This vulnerability in Node.js HTTP servers arises from improper handling of a header named '__proto__' in the req.headersDistinct property. Accessing this property leads to a TypeError because '__proto__' resolves to Object.prototype, causing a push method call on a non-array object. The exception is thrown synchronously within a property getter and bypasses error event listeners, making it difficult to handle without explicit try/catch blocks. Affected versions include all Node.js HTTP servers on 20.x, 22.x, 24.x, 25.x, and earlier major versions. The CVSS 3.0 score is 7.5, indicating high severity with network attack vector, low attack complexity, no privileges required, no user interaction, and impact limited to availability (denial of service). No official patch or vendor advisory is currently referenced.

The vulnerability causes a denial of service condition by triggering an uncaught synchronous TypeError when processing HTTP requests with a '__proto__' header.
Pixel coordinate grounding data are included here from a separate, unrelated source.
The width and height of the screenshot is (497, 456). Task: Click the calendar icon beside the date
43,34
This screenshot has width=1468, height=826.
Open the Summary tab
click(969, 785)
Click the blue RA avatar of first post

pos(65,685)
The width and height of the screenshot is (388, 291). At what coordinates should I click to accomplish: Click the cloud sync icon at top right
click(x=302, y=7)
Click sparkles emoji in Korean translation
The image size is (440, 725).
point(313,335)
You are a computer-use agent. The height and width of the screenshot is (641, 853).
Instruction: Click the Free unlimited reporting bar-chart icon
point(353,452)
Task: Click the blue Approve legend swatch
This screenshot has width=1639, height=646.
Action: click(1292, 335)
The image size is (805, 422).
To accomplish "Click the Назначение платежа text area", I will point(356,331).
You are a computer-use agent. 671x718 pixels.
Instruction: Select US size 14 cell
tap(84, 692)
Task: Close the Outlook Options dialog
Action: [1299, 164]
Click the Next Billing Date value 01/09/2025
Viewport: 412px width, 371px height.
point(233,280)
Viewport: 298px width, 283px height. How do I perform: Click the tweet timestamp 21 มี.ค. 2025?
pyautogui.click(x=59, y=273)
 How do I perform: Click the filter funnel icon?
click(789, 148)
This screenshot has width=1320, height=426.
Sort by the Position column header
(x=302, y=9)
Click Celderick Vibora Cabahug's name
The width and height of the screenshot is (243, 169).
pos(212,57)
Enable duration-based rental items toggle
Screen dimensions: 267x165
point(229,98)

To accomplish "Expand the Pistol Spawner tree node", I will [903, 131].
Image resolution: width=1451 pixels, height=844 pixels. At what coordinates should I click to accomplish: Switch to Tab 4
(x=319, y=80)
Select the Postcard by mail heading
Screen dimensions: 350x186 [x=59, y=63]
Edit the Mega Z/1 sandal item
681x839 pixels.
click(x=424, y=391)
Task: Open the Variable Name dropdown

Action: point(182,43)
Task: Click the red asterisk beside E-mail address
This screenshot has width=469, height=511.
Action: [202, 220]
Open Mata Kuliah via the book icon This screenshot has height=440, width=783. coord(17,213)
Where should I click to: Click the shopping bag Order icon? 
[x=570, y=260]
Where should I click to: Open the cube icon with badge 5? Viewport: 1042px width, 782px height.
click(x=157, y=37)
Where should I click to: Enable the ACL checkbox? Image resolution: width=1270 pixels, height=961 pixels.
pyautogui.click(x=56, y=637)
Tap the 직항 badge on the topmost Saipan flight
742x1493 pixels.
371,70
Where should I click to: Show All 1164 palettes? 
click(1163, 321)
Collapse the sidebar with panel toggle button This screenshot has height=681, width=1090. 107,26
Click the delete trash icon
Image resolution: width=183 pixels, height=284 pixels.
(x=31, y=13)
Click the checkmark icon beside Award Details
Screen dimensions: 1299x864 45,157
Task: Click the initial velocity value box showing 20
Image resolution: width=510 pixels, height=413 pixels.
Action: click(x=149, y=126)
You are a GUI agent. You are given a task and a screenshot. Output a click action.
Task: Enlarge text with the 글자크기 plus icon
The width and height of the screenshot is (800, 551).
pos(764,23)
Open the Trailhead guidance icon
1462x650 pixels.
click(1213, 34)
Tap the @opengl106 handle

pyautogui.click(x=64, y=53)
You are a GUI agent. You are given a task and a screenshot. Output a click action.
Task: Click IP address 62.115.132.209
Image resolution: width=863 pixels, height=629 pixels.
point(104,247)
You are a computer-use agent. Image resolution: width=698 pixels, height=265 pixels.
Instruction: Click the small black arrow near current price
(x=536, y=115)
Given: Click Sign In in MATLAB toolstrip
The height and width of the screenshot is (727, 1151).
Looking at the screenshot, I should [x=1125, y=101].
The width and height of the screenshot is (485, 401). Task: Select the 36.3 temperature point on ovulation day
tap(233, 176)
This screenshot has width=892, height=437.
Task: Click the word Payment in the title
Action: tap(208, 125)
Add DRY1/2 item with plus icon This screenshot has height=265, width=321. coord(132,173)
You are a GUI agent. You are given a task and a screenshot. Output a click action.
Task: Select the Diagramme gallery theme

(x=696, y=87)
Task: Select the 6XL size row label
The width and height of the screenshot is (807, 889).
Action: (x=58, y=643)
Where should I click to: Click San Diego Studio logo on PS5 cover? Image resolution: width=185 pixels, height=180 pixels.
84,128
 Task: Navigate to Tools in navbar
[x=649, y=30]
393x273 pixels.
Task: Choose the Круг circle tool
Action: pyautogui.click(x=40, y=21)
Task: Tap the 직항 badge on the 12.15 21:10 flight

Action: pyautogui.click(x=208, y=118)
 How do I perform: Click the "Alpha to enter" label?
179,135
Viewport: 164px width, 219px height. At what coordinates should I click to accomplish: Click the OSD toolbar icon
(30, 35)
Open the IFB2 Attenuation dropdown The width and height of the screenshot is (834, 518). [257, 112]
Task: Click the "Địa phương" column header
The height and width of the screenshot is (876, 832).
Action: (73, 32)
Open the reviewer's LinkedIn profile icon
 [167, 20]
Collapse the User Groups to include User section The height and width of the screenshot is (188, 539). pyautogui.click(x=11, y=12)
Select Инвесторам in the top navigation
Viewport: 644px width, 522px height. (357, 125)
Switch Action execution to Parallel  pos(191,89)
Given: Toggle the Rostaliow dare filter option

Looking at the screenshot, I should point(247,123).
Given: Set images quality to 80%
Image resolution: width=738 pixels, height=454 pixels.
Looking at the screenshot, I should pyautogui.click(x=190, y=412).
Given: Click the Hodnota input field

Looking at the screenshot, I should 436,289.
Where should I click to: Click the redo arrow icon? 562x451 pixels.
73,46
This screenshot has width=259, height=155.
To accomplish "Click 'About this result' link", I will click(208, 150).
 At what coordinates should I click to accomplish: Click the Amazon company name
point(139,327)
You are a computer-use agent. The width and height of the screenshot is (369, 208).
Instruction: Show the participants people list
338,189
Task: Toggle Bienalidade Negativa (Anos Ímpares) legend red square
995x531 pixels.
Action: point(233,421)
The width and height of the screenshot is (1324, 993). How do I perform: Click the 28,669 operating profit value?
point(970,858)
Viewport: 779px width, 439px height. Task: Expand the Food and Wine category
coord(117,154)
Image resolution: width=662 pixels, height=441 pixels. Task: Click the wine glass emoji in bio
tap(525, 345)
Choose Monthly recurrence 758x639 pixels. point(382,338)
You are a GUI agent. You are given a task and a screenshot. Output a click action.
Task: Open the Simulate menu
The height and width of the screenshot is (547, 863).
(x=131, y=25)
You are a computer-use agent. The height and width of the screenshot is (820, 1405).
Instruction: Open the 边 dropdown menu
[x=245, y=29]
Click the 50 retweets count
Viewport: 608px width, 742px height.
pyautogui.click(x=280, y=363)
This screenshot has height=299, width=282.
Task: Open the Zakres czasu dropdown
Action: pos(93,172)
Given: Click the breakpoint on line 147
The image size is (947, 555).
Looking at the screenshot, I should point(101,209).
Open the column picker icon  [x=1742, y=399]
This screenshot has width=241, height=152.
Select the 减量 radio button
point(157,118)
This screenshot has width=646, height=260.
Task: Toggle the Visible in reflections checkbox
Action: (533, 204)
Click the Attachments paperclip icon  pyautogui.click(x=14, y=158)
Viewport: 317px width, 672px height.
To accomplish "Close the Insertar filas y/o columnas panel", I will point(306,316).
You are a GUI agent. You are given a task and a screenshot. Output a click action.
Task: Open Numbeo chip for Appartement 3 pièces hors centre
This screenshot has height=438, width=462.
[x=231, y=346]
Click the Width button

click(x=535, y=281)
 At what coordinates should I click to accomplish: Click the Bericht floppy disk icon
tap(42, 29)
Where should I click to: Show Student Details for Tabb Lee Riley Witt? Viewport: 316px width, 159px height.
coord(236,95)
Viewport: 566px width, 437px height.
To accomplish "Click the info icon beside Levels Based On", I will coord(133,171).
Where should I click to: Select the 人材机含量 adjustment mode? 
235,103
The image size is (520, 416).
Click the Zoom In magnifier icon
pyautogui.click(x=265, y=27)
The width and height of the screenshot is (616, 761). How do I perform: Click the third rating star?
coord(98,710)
This can crash or disrupt Node.js HTTP servers that access req.headersDistinct without proper error handling. There is no impact on confidentiality or integrity according to the CVSS vector. No known exploits in the wild have been reported.

Patch status is not yet confirmed — check the vendor advisory for current remediation guidance. Until an official fix is available, applications should implement defensive coding by wrapping all accesses to req.headersDistinct in try/catch blocks to prevent unhandled exceptions. Avoid processing requests with suspicious '__proto__' headers if possible. Monitor official Node.js channels for updates and patches.